═════ Dataset entries

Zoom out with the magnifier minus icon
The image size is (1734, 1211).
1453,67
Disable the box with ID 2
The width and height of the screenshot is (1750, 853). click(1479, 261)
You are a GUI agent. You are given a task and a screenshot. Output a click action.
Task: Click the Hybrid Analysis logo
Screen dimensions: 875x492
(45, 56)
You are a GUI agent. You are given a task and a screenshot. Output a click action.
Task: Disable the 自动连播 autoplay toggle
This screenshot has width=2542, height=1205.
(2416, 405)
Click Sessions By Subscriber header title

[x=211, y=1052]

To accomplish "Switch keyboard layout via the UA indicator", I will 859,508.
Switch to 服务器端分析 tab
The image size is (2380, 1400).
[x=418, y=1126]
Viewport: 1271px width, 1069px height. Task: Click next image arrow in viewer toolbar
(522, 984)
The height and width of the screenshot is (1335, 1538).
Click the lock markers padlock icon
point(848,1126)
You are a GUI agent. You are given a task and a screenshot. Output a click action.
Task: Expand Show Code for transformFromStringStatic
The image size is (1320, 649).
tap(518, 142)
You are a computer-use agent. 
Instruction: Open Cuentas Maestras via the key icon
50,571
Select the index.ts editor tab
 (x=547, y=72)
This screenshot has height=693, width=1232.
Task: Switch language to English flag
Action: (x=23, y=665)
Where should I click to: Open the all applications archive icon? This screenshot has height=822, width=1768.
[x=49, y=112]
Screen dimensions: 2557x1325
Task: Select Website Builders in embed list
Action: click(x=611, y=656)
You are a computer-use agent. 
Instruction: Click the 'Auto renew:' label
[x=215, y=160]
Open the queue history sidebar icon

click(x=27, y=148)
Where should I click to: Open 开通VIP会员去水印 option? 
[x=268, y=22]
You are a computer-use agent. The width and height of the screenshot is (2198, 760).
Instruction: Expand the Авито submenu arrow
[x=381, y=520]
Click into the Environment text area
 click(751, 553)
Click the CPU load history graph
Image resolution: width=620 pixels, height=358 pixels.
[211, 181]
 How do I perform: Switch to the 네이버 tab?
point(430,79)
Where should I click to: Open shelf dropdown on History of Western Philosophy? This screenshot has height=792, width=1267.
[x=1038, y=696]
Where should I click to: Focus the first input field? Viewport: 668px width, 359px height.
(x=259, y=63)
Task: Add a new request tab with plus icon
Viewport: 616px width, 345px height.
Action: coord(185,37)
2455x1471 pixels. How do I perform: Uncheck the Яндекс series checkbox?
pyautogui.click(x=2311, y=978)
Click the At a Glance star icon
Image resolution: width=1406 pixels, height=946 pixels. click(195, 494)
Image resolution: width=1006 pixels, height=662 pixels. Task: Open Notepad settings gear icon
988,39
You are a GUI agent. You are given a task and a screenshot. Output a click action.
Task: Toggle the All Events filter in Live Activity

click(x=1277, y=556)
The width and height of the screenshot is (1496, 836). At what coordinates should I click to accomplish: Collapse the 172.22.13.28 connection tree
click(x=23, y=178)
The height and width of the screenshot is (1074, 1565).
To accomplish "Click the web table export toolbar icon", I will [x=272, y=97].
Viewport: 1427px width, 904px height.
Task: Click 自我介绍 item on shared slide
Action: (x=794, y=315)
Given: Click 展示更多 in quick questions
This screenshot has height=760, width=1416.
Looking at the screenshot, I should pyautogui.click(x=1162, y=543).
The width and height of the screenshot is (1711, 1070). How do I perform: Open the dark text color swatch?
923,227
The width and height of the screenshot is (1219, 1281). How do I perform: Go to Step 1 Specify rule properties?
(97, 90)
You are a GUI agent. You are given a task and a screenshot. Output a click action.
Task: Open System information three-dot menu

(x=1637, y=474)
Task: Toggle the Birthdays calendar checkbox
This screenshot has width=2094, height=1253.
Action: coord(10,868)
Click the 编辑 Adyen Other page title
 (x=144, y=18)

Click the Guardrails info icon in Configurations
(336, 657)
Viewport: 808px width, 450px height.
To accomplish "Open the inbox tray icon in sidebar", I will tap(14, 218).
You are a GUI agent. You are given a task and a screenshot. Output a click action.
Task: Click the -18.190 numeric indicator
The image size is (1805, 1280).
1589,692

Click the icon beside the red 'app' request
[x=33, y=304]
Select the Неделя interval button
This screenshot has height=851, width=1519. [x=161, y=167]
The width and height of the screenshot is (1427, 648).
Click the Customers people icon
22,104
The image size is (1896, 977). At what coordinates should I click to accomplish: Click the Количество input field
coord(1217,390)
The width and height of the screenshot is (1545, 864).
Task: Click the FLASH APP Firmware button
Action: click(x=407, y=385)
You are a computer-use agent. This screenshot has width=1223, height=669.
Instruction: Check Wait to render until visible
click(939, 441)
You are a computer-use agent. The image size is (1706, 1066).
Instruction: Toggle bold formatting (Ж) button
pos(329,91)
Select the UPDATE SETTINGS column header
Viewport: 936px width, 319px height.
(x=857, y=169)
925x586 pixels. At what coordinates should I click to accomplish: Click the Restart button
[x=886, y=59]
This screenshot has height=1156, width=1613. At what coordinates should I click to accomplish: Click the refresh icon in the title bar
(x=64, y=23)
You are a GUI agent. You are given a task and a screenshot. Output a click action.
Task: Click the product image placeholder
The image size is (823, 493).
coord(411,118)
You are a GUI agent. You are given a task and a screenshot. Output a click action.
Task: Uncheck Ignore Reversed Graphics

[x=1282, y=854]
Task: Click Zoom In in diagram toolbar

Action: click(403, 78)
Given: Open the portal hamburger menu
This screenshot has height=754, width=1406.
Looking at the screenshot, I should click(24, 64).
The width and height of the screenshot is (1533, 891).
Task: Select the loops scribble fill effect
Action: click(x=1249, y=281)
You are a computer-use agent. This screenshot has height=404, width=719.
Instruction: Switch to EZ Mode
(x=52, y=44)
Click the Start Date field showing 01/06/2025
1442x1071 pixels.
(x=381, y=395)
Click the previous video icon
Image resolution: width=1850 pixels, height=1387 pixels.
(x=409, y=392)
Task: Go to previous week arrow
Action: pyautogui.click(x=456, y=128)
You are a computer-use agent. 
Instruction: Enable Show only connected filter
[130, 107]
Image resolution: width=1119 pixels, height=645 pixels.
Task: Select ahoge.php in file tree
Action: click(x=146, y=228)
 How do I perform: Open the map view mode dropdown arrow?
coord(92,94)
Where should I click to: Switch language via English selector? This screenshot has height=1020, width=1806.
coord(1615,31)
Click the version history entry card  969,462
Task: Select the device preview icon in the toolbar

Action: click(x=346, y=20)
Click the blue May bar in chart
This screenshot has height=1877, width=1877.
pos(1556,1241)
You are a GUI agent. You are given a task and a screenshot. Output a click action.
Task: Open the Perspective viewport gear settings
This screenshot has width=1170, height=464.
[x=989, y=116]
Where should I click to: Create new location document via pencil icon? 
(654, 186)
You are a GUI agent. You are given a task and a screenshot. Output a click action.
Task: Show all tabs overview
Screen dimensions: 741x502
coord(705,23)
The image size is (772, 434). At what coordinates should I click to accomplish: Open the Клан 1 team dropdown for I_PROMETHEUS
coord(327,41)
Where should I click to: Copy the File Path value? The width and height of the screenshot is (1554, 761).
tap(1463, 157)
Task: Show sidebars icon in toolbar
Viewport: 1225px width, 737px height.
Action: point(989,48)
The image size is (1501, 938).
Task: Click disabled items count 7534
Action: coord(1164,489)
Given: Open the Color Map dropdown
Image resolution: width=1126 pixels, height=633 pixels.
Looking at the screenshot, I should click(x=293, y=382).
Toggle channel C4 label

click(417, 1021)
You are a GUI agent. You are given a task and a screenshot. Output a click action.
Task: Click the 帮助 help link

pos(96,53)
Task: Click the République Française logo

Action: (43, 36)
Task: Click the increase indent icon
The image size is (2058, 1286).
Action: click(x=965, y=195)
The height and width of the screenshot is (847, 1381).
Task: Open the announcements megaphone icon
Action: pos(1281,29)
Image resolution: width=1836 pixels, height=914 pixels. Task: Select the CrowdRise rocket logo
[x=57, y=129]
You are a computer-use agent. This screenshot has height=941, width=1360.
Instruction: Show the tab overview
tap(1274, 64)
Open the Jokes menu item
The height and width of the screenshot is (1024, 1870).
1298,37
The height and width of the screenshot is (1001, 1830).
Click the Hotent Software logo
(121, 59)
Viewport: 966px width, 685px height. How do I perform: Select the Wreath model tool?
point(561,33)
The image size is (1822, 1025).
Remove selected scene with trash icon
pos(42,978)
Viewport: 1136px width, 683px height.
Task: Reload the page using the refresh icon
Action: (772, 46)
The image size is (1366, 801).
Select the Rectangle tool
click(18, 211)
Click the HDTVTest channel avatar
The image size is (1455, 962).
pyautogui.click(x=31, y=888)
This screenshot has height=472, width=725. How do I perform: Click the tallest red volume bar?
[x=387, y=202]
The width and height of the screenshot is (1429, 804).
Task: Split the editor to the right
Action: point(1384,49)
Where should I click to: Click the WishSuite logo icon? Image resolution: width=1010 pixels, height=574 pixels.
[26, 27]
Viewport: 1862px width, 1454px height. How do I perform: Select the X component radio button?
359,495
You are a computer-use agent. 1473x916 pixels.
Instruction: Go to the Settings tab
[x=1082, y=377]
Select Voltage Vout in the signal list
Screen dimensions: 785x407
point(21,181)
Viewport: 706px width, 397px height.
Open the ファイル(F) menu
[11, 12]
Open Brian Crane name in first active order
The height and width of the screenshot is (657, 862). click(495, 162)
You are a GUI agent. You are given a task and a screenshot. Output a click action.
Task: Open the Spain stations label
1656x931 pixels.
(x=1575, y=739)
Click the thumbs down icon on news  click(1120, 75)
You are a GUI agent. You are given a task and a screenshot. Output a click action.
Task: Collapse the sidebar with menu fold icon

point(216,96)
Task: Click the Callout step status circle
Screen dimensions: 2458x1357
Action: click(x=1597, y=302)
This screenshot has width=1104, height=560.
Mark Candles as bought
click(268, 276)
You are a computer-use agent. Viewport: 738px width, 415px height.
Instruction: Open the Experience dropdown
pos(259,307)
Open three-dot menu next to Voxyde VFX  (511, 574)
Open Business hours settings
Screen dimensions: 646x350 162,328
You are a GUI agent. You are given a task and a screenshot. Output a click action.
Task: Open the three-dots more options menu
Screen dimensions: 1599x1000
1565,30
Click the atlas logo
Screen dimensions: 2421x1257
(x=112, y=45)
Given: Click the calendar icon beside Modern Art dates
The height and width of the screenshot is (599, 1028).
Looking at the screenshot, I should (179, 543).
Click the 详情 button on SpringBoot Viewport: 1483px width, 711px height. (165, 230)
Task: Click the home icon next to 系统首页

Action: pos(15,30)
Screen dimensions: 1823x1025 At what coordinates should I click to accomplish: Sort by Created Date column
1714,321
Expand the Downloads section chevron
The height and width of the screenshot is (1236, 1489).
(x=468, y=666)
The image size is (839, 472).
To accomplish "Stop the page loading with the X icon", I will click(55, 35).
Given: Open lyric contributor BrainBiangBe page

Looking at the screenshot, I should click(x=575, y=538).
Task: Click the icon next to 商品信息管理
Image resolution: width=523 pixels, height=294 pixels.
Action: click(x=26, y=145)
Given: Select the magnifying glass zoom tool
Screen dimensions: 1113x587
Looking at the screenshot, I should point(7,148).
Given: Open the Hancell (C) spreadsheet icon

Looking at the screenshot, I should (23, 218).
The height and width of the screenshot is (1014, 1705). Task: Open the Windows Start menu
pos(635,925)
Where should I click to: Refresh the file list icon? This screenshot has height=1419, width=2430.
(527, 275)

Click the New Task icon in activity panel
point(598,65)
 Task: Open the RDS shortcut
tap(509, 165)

══════════

From the data above, output exactly the lines between the one containing "Open the ファイル(F) menu" and the one containing "Task: Open the three-dots more options menu", counting both of them.

Answer box:
Open the ファイル(F) menu
[11, 12]
Open Brian Crane name in first active order
The height and width of the screenshot is (657, 862). click(495, 162)
You are a GUI agent. You are given a task and a screenshot. Output a click action.
Task: Open the Spain stations label
1656x931 pixels.
(x=1575, y=739)
Click the thumbs down icon on news  click(1120, 75)
You are a GUI agent. You are given a task and a screenshot. Output a click action.
Task: Collapse the sidebar with menu fold icon

point(216,96)
Task: Click the Callout step status circle
Screen dimensions: 2458x1357
Action: click(x=1597, y=302)
This screenshot has width=1104, height=560.
Mark Candles as bought
click(268, 276)
You are a computer-use agent. Viewport: 738px width, 415px height.
Instruction: Open the Experience dropdown
pos(259,307)
Open three-dot menu next to Voxyde VFX  (511, 574)
Open Business hours settings
Screen dimensions: 646x350 162,328
You are a GUI agent. You are given a task and a screenshot. Output a click action.
Task: Open the three-dots more options menu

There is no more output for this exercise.